## Exercise brief:
Transcribe the entries that follow, every word as written, and drop the pictures.

## Records shown:
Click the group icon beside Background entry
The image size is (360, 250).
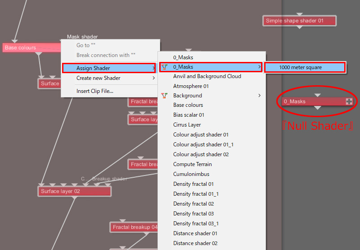point(164,96)
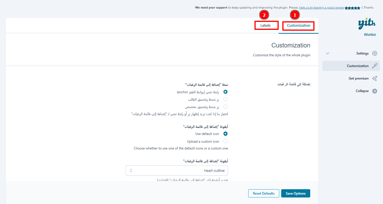Click the red numbered badge 1
The image size is (383, 204).
pos(295,14)
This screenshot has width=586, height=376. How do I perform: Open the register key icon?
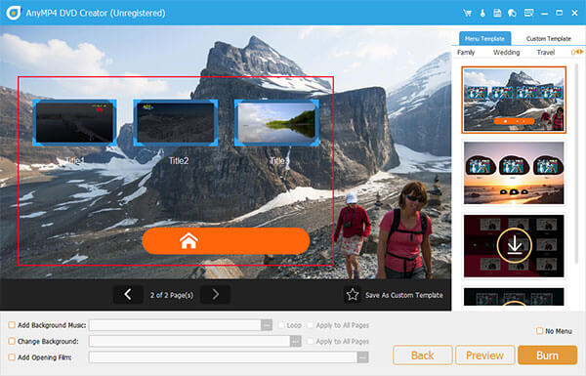tap(482, 13)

## Response for this exercise:
Click the group icon beside Background entry
The image size is (360, 250).
point(164,96)
Click the red numbered badge 1
The image size is (383, 204).
pos(295,14)
This screenshot has width=586, height=376. How do I perform: Open the register key icon?
tap(482, 13)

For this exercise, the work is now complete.